# Extracted text
====================
Once I’m finally back and into bed, I sweat out all my sleepiness in about ten minutes. My body’s a horse led to water. I realize if I don’t get to sleep I will lose my fucking mind.  I get up and go sit at the dining table with Dave and Dylan and some of the trainers; they offer me a glass of beer and after six months sober I don’t hesitate.  This is when I hear the story about Dave and Dylan and the prostitutes.  I’m back in bed about forty minutes later, and I manage about five or six hours sleep night.  Things start getting better after that.

The next night I go to the movies.  I see “From Paris With Love,” which is a Luc Besson-produced piece of shit, French-financed and full of cynical French-baiting for its dumb American audience (just like its predecessor, “Taken”) and starring John Travolta as a fat ten-year old’s notion of a badass.  But the cinema is a velour-upholstered jukebox-come-cathedral made even more fantastic for being set atop the Siam Paragon Center—a pretentious white-on-white faux Guggenheim with a Hermes outlet and a Lambourgini dealership—like a ringpop on a wedding cake.  The screens are IMAX huge.  They play lite-jazz versions of songs that were pretty fucking lite to begin with: “been around the world and I I I…”  You pick out your seat when you buy your ticket, which is great for me because I get stressed out if I can’t sit dead center.  The national anthem starts up after the previews, and the screen bids the audience to stand and to sing along if it wishes.  Then it goes into a karaoke-style montage of Thai citizens enjoying life and being great parents.  You can get soda in a big bear-shaped cup.

On Saturday during afternoon training, two hours in, I’m motioned into the ring; I’m to do a couple rounds of stand-up boxing with Alak: no kicks or knees, just punching.  Alak’s maybe five foot one and of deeply indeterminate age, with a frosted mullet and abdominals out of a comic book; he rolls up the bottoms of his shorts, which makes the shorts look like a diaper and Alak in turn like a muscular golden baby.  I am fucking terrified of him.  I try explaining first to him and then to Sern that I would like to keep things light, but Alak can’t understand me and Sern doesn’t want to translate.

I try to set the tone by throwing out a few slow, gentle jabs, but he just looks confused as he slips in and gets me hard under the chin.  Even then it feels weird to punch somebody so small full in the face.  I move around a lot and throw a ton of jabs to keep him the fuck away, and I even catch him with an uppercut when he works some fancy slip for the third straight time.  But in the next round I start to tire, and he starts to get inside, and the second time I get hit hard enough to cross my eyes something serious, and at the end of that round I beg off.  Sern is all smiles afterward; in my post-coital relief at being clear of Alak I imagine that he’s pleased with how I handled myself, but in retrospect I think that he just likes seeing farang get hurt.
====================
# Data section
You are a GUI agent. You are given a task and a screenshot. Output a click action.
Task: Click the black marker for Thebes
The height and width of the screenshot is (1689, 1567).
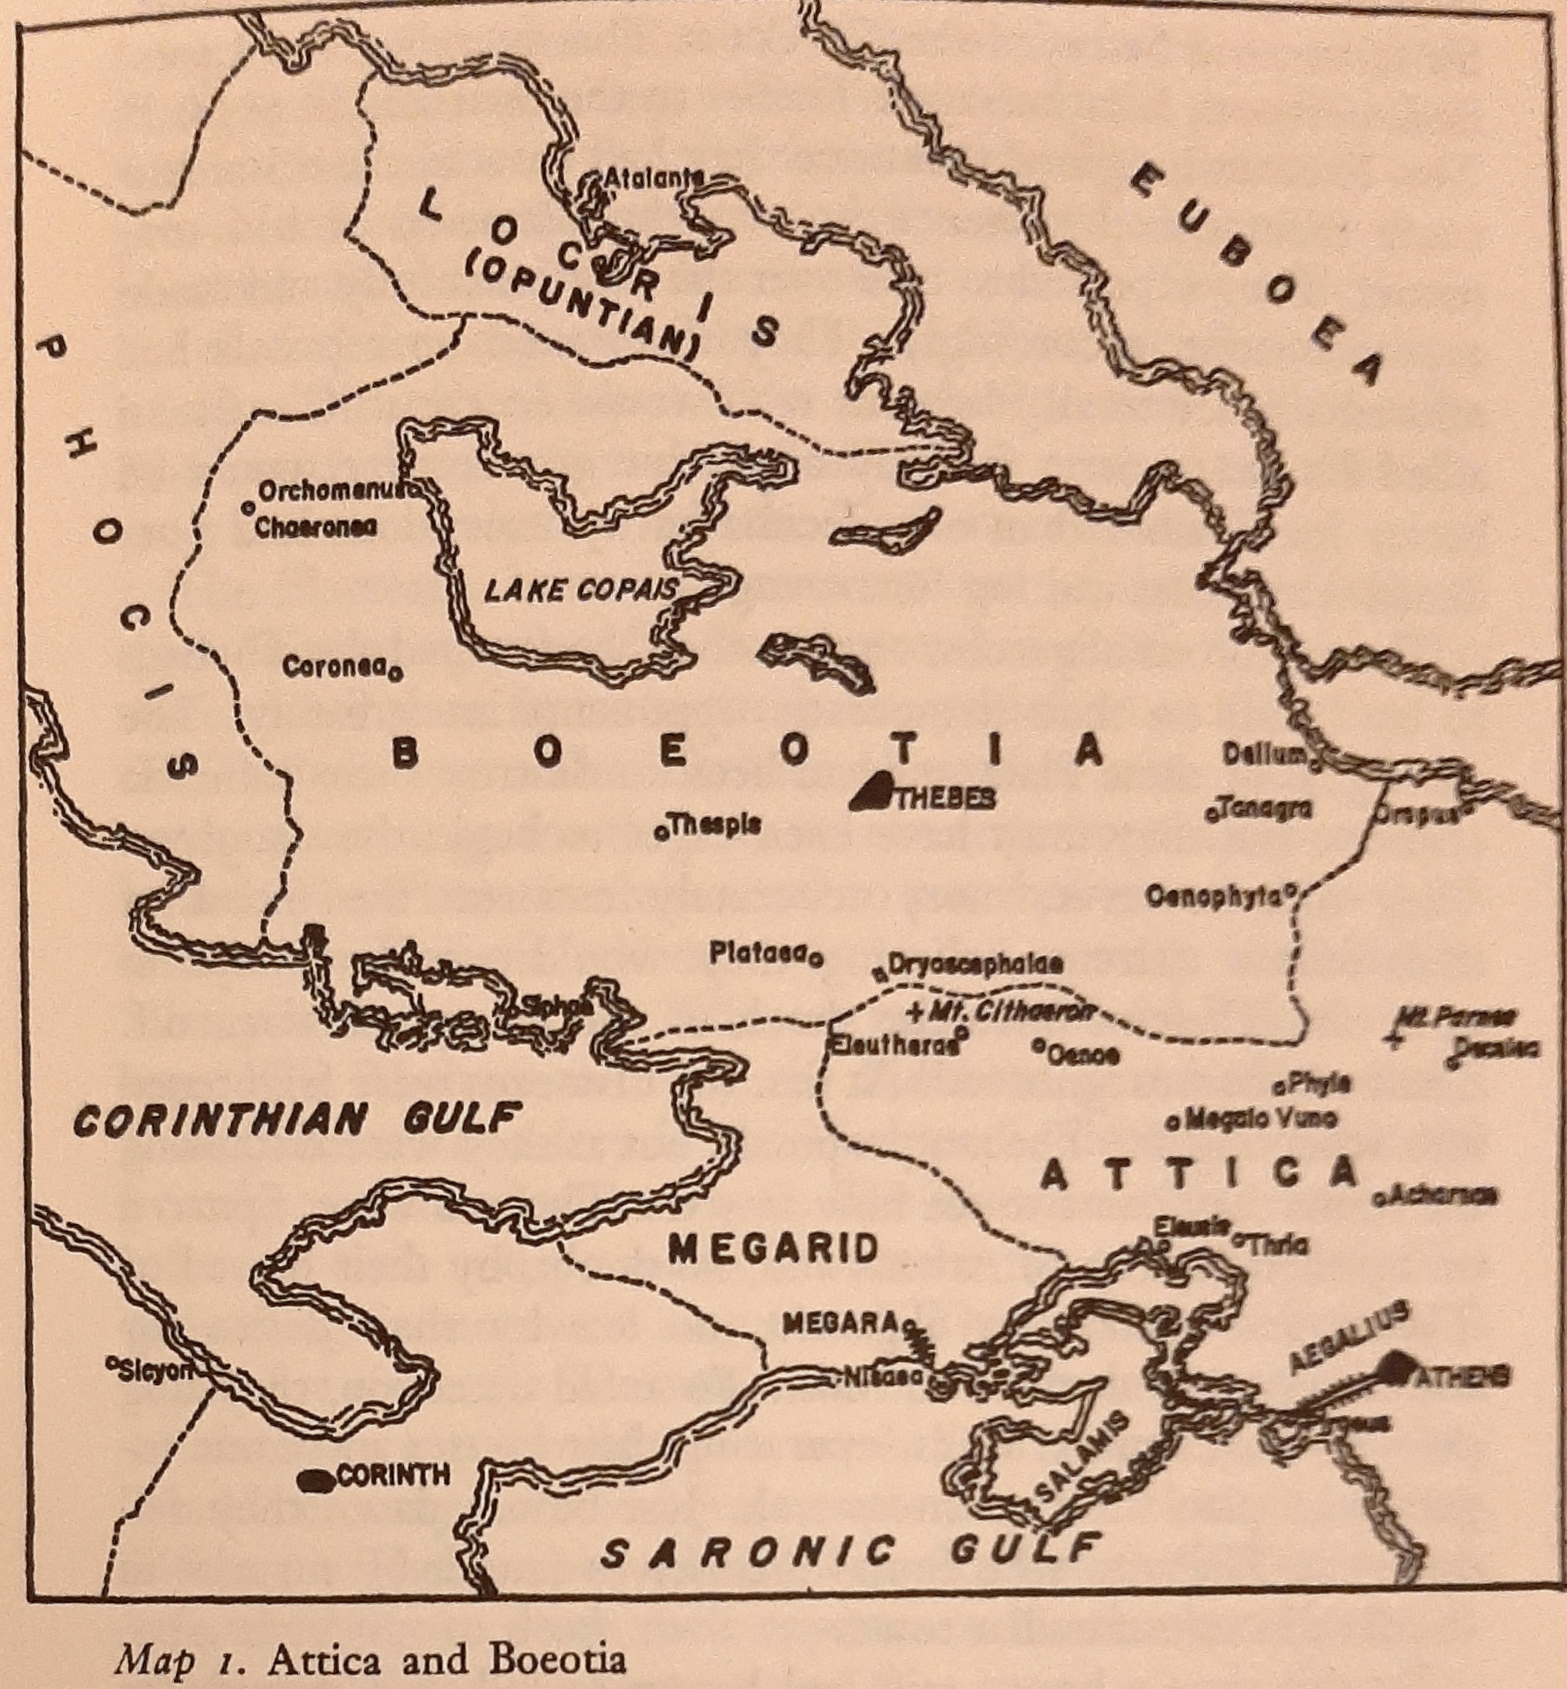(869, 792)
====================
# What is expected
Render into Spanish this sentence from the passage about boxing training and a night at the movies: "You pick out your seat when you buy your ticket, which is great for me because I get stressed out if I can’t sit dead center."

# The completed task
Eliges tu asiento cuando compras la entrada, lo cual es genial para mí porque me estreso si no puedo sentarme justo en el centro.